• _Exercise instructions_
Send back the entries exactly as they were given.

• _Records provided_
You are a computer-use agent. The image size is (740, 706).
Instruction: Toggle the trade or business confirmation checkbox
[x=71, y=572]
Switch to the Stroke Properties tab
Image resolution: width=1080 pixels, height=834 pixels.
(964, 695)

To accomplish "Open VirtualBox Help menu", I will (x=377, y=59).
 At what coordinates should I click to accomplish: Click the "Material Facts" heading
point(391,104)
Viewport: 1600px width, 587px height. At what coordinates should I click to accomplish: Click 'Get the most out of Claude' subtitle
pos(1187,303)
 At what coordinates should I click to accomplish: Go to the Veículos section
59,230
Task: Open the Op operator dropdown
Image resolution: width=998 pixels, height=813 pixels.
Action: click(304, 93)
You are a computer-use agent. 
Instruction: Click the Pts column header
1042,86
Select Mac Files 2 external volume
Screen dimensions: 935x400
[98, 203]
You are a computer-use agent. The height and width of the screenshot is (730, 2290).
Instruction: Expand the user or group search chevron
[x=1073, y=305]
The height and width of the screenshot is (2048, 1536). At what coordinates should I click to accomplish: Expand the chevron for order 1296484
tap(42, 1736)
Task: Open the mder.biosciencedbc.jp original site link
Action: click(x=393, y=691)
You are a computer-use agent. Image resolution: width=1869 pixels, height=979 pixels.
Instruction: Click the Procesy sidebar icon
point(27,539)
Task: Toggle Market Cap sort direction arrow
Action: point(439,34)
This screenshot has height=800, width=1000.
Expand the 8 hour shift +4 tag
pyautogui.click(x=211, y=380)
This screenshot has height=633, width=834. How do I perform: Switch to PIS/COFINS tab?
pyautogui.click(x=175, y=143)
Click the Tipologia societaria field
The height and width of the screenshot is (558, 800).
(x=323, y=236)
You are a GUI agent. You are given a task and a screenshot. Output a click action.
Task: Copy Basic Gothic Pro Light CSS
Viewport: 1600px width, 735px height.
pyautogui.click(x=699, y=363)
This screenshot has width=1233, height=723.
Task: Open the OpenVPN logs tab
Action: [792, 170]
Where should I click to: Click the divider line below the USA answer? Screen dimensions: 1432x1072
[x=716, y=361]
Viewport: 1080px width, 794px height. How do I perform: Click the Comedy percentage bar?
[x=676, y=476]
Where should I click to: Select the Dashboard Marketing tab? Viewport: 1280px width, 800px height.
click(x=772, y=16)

• _Your solution_
You are a computer-use agent. The image size is (740, 706).
Instruction: Toggle the trade or business confirmation checkbox
[x=71, y=572]
Switch to the Stroke Properties tab
Image resolution: width=1080 pixels, height=834 pixels.
(964, 695)

To accomplish "Open VirtualBox Help menu", I will (x=377, y=59).
 At what coordinates should I click to accomplish: Click the "Material Facts" heading
point(391,104)
Viewport: 1600px width, 587px height. At what coordinates should I click to accomplish: Click 'Get the most out of Claude' subtitle
pos(1187,303)
 At what coordinates should I click to accomplish: Go to the Veículos section
59,230
Task: Open the Op operator dropdown
Image resolution: width=998 pixels, height=813 pixels.
Action: click(304, 93)
You are a computer-use agent. 
Instruction: Click the Pts column header
1042,86
Select Mac Files 2 external volume
Screen dimensions: 935x400
[98, 203]
You are a computer-use agent. The height and width of the screenshot is (730, 2290).
Instruction: Expand the user or group search chevron
[x=1073, y=305]
The height and width of the screenshot is (2048, 1536). At what coordinates should I click to accomplish: Expand the chevron for order 1296484
tap(42, 1736)
Task: Open the mder.biosciencedbc.jp original site link
Action: click(x=393, y=691)
You are a computer-use agent. Image resolution: width=1869 pixels, height=979 pixels.
Instruction: Click the Procesy sidebar icon
point(27,539)
Task: Toggle Market Cap sort direction arrow
Action: point(439,34)
This screenshot has height=800, width=1000.
Expand the 8 hour shift +4 tag
pyautogui.click(x=211, y=380)
This screenshot has height=633, width=834. How do I perform: Switch to PIS/COFINS tab?
pyautogui.click(x=175, y=143)
Click the Tipologia societaria field
The height and width of the screenshot is (558, 800).
(x=323, y=236)
You are a GUI agent. You are given a task and a screenshot. Output a click action.
Task: Copy Basic Gothic Pro Light CSS
Viewport: 1600px width, 735px height.
pyautogui.click(x=699, y=363)
This screenshot has width=1233, height=723.
Task: Open the OpenVPN logs tab
Action: [792, 170]
Where should I click to: Click the divider line below the USA answer? Screen dimensions: 1432x1072
[x=716, y=361]
Viewport: 1080px width, 794px height. How do I perform: Click the Comedy percentage bar?
[x=676, y=476]
Where should I click to: Select the Dashboard Marketing tab? Viewport: 1280px width, 800px height.
click(x=772, y=16)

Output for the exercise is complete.